Par ailleurs, l’article 510 du Code de Procédure Civile dispose que la faculté d’accorder un délai de grâce appartient, en cas d’urgence, au juge des référés.
Les circonstances de la cause caractérisent donc l’urgence, laquelle a pour conséquence de conférer au juge des référés la faculté d’ordonner la suspension du paiement des échéances, en application de l’article L.314-20 du Code de la consommation.
Il est admis que le prêt litigieux est destiné à financer l’achat d’une maison d’habitation.
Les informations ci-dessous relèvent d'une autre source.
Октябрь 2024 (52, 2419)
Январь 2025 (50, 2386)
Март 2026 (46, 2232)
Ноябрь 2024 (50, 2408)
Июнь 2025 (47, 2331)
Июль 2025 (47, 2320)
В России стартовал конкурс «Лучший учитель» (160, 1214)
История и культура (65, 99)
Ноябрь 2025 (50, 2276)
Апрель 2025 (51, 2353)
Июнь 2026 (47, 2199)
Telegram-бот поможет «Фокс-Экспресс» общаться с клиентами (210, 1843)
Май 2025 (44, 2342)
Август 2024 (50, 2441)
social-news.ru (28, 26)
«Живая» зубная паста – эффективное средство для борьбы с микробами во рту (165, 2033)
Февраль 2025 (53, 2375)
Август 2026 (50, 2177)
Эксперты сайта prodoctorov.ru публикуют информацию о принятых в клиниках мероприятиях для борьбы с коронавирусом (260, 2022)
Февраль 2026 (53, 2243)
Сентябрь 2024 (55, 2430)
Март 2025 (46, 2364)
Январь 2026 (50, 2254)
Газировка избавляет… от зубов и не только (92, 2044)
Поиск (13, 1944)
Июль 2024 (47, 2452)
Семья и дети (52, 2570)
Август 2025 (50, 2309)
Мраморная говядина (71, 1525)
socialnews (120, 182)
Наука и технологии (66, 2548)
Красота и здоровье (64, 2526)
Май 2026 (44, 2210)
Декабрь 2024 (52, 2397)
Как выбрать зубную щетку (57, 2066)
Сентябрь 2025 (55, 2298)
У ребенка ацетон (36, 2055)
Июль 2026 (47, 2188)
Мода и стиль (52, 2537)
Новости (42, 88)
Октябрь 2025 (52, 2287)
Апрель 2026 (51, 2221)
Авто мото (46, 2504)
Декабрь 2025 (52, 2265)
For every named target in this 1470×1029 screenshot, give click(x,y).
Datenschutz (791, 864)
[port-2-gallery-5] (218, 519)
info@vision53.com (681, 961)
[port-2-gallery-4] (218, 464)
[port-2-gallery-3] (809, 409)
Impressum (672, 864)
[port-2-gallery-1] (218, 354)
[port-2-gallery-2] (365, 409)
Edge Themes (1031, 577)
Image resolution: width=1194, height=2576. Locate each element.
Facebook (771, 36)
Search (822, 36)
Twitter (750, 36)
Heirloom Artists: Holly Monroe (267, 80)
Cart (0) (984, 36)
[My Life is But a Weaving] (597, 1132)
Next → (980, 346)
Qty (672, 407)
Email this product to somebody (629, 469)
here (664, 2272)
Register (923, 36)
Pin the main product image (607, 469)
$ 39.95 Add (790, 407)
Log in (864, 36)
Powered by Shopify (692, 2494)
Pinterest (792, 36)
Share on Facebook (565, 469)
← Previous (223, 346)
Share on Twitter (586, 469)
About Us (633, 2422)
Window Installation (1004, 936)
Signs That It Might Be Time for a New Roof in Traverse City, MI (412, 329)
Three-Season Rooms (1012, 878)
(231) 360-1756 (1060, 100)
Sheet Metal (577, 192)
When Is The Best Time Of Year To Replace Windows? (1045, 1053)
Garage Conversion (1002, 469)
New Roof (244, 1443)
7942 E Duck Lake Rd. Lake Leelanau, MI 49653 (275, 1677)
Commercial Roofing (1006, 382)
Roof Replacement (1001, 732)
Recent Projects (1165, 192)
Il est constant que Monsieur [N] [E], suite à son incarcération auprès de l’établissement pénitentiaire de [Localité 10], a entraîné la perte de son emploi en Suisse ayant pour conséquence la diminution drastique des ressources de Madame [D] [Y] épouse [E]. Elle élève seule sa fille, est allocataire du revenu social de solidarité active depuis le mois de septembre 2024 de sorte qu’elle n’est plus en capacité de faire face aux échéances mensuelles de remboursement de 2024,02 euros.
En considération de l’ensemble de ces éléments, afin d’éviter une aggravation de la situation et l’avenir de Madame [D] [Y] épouse [E], et pour lui permettre d’envisager des solutions de vente amiable du bien, ce qui est également dans l’intérêt du créancier, il convient de faire droit à la demande de délai et d’ordonner la suspension de ses obligations de paiement pendant une durée de deux ans à compter du prononcé de la présente ordonnance. Cette suspension profite également à Monsieur [N] [E].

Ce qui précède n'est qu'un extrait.